Failure to Use Gait Belts and Follow Transfer Care Plans
Penalty
Summary
Surveyors identified a deficiency in which staff did not follow the facility’s mandatory gait belt transfer policy or residents’ care plans requiring gait belt use for physical assist transfers. One resident with Type 2 DM, CHF, severe cognitive impairment, and a care plan requiring a walker, gait belt, and one-person assist for transfers was observed being transferred from wheelchair to bed by a CNA who did not use a gait belt, instead pulling under the resident’s arm and by the waistband of his pants. Another resident with Parkinson’s disease, severe cognitive impairment, and a care plan requiring a gait belt and walker or sit-to-stand device with one-person assist for transfers was transferred to and from the toilet by a CNA without a gait belt or walker; the CNA used one hand to guide the resident’s hip and the other to pull the wheelchair into position behind the resident.
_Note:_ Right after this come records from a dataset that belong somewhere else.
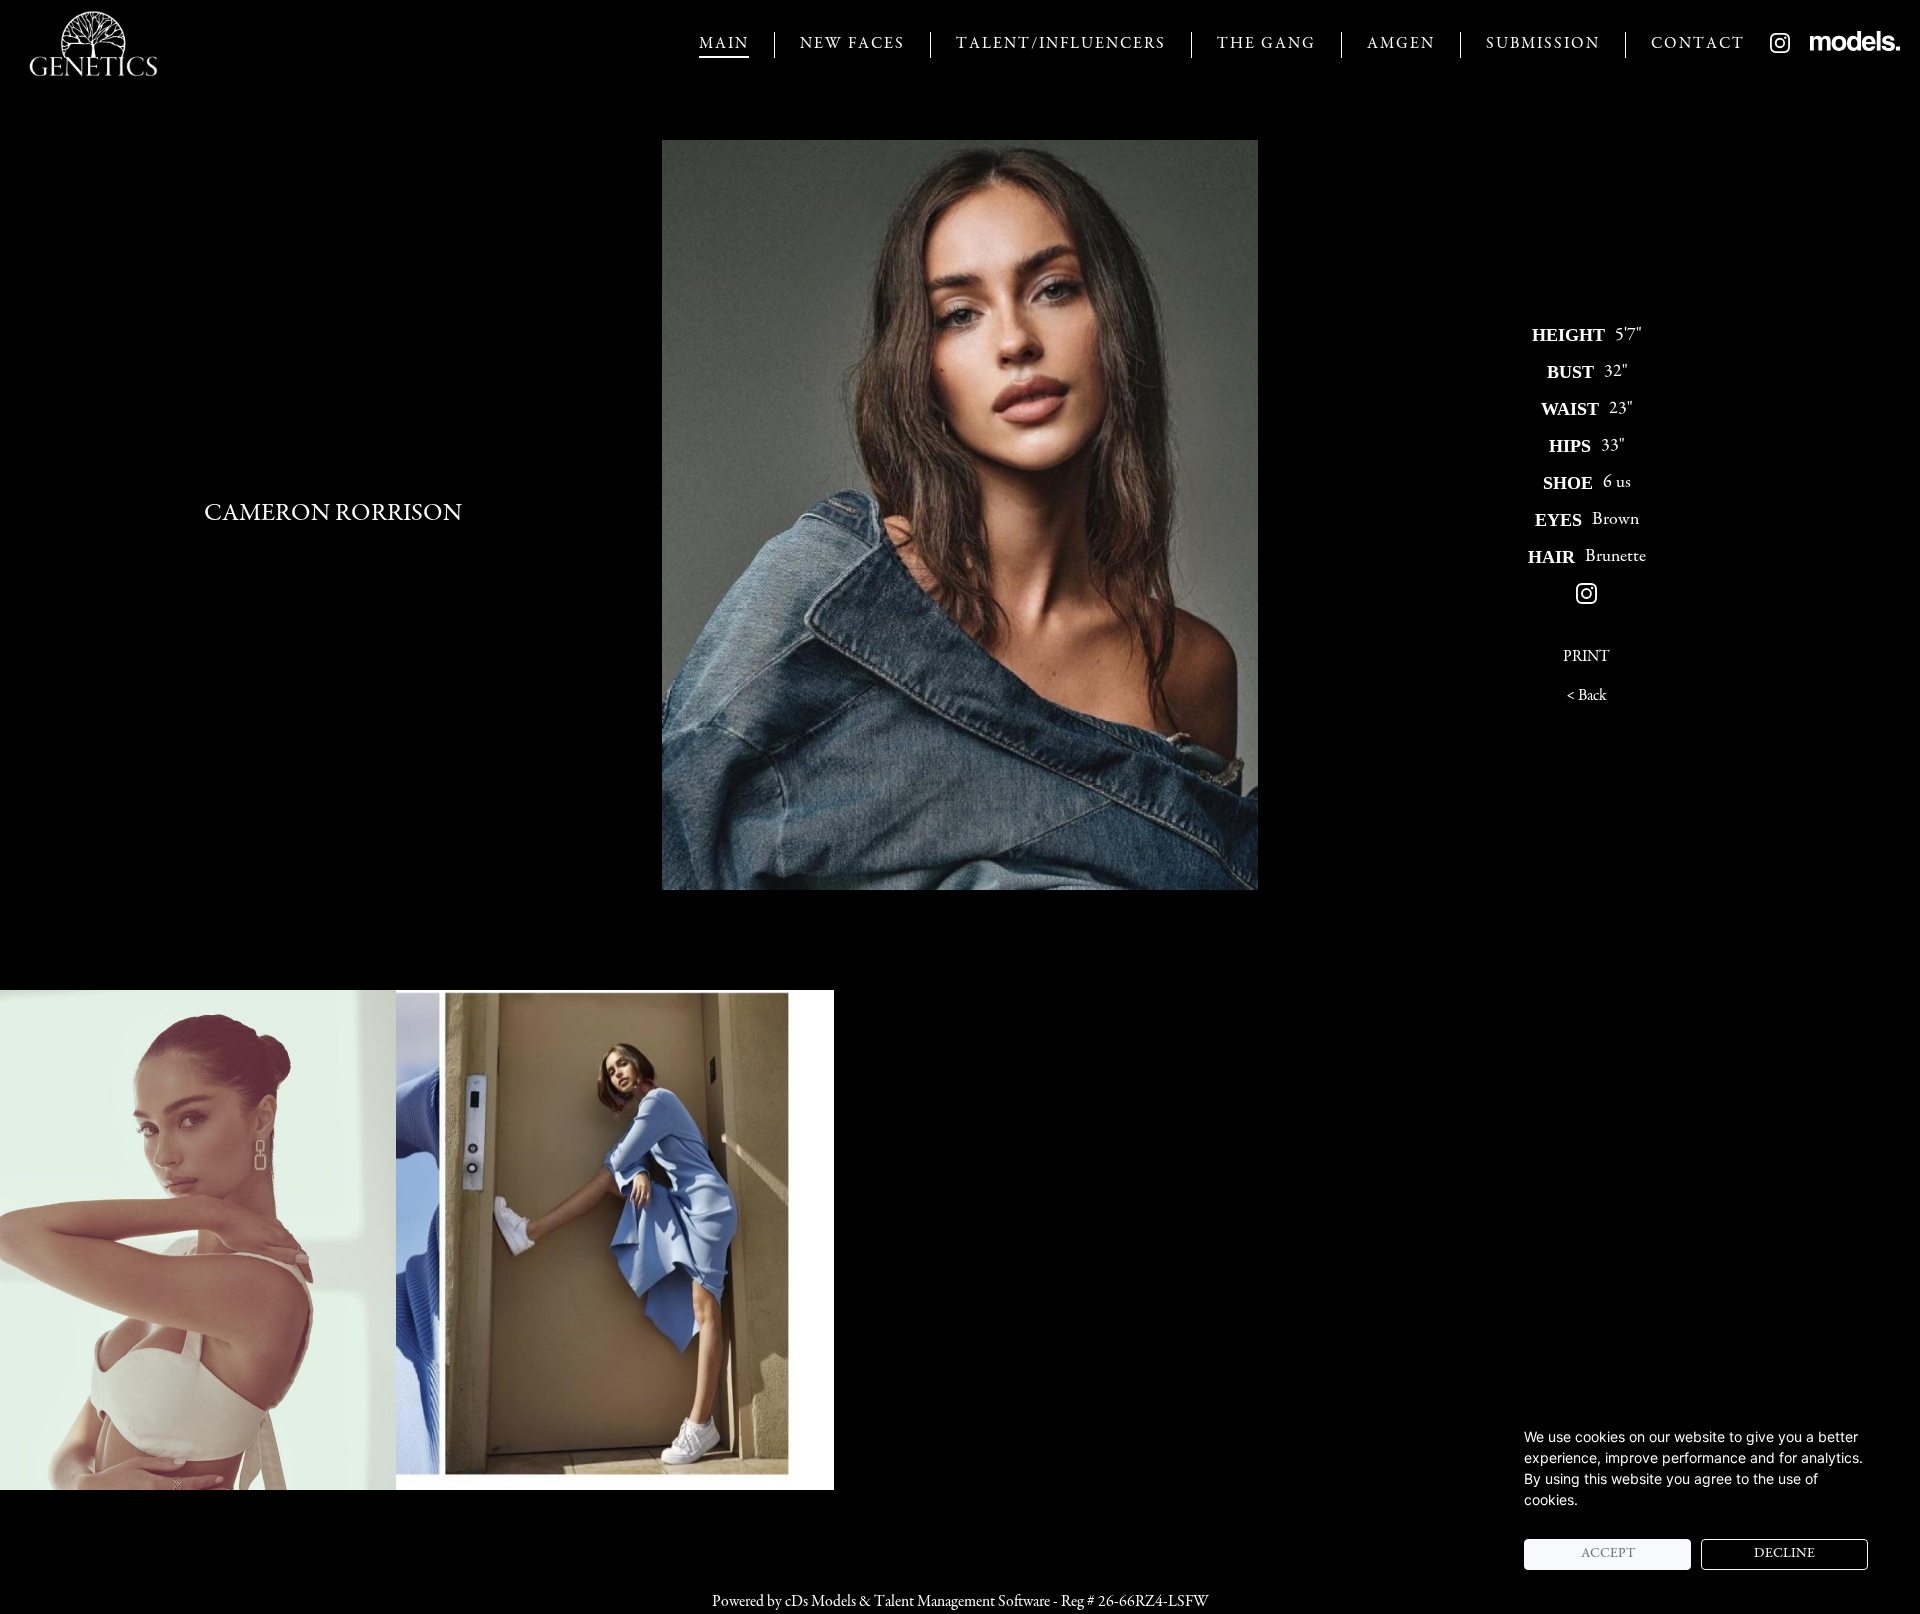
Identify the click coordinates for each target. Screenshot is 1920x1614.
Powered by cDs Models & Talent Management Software (881, 1602)
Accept (1608, 1554)
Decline (1784, 1554)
A third resident with dementia, cerebral infarction, severe cognitive impairment, and a care plan requiring a gait belt, sit-to-stand device, and one-person assist for transfers was repeatedly transferred without a gait belt. The CNA lifted the resident under both axillae from bed to a high-back wheelchair, then into and out of the bathroom using the handrail and lifting under one axilla, again without a gait belt. During a subsequent transfer from wheelchair to bed, the CNA did not lock the wheelchair and did not apply a gait belt; as the resident grabbed the bed rail and the CNA lifted under the axilla, the wheelchair rolled away, leaving the resident sitting on the edge of the bed and nearly falling before the CNA was able, after several attempts, to get the resident’s legs and feet onto the bed. A fourth resident with Alzheimer’s disease, severe cognitive impairment, and a care plan requiring a gait belt and walker with one-person assist for transfers was transferred between wheelchair and toilet by a CNA who did not use a gait belt, instead pulling the resident up by her pants and under her arm and then holding onto the pants while pulling the wheelchair into position. Multiple CNAs later stated that gait belts are used for transferring residents, and the facility’s written policy states that use of a gait belt for all physical assist transfers is mandatory.